Living health-promotion campaigns for communities in the United States: Decentralized content extraction and sharing through AI

Author:
Chan, Man-pui Sally; Jung, Haesung; Morales, Alex; Zhang, Angela; O’Keefe, Devlin; Joseph, Sarah; Hron, Anthony; Davis, Janet; Terry, Tito; Peterson, Tiffany; Herrman, Corey; Phillips, Melissa; Osborne, Jennifer; McBride, Kelley G; Hensley, Martin; Todorov, Adriana; Morrissette, Alain; Watson, Georgett; Knox, Ethan; Lark, Erin; Long, Elisa; Guerrero-Lara, Carolina; Rissel, Timothy; Raymond, Michele; Sullivan, Patrick; Lohmann, Sophie; Sunderrajan, Aashna; Durantini, Marta R; Sanchez, Travis; Zhai, Chengxiang; Albarracin, Dolores
Publication:
PNAS Nexus
Year:
2025

Even though health-promotion campaigns can elicit behavioral change among constituents, these initiatives are generally implemented through expensive, centralized, unsystematic, and time-consuming efforts led by creatives and officials in federal and national agencies.
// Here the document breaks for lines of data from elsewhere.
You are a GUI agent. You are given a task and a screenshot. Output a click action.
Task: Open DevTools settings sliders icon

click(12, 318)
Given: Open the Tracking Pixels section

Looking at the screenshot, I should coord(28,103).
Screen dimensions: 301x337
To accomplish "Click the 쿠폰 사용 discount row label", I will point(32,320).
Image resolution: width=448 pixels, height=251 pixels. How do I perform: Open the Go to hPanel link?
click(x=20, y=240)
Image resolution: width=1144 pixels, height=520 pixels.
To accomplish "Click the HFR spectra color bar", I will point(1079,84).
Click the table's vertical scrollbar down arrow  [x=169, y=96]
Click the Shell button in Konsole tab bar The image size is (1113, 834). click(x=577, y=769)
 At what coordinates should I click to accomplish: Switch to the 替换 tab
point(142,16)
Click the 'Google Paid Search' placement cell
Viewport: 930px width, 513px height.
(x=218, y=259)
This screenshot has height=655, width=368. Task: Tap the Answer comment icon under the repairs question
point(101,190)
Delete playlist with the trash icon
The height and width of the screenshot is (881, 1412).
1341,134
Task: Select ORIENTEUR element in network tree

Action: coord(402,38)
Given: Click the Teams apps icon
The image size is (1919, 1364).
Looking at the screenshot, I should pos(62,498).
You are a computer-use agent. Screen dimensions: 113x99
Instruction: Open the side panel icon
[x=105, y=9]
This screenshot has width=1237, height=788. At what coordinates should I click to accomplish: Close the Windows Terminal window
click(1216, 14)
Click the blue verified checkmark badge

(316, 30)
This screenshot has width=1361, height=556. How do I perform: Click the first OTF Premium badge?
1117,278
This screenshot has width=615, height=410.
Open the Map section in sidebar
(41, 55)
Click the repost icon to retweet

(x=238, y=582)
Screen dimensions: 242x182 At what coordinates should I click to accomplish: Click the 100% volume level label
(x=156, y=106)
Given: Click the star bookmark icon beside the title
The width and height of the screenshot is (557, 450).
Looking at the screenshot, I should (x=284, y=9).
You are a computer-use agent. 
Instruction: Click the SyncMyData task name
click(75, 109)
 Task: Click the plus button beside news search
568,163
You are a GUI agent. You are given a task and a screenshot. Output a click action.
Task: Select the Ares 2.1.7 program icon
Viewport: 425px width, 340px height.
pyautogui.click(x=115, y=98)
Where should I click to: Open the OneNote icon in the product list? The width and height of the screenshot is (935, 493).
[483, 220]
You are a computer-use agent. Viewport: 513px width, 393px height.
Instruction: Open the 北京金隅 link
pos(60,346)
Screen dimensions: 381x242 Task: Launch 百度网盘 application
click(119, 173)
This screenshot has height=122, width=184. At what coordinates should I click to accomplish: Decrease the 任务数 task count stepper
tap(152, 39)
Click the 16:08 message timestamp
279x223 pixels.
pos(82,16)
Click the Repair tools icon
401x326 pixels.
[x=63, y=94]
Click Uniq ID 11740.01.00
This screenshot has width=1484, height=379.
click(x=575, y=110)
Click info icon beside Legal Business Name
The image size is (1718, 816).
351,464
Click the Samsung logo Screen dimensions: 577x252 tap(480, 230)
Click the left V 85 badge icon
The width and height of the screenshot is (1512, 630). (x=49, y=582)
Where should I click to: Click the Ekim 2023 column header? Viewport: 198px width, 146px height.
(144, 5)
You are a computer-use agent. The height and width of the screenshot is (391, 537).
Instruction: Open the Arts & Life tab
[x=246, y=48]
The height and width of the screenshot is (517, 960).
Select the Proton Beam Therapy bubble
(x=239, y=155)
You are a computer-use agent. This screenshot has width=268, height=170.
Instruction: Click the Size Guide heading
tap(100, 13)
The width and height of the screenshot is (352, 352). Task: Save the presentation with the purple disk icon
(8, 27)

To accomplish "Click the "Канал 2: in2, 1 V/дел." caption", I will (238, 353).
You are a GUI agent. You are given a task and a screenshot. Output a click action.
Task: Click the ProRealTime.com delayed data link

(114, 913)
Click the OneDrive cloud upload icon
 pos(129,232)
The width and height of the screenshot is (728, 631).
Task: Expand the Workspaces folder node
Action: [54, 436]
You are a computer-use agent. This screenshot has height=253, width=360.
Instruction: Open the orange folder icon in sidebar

Can advancements in AI provide systematic methods that generate living health campaigns out of social media posts generated by communities? Here, we report the success of an innovative method to automatically select actionable HIV prevention and testing messages from decentralized content on social media (e.g. X [formerly Twitter]). The method was assessed through computational methods, an online experiment with men who have sex with men, and a field experiment involving public health agencies and community-based organizations with jurisdiction in 42 counties in the United States. The computational analyses showed that the method is computationally successful. The results of the two experiments indicated that the resulting messages are perceived as more actionable, personally relevant, and effective, and the messages are six times as likely to be posted by agencies in United States counties.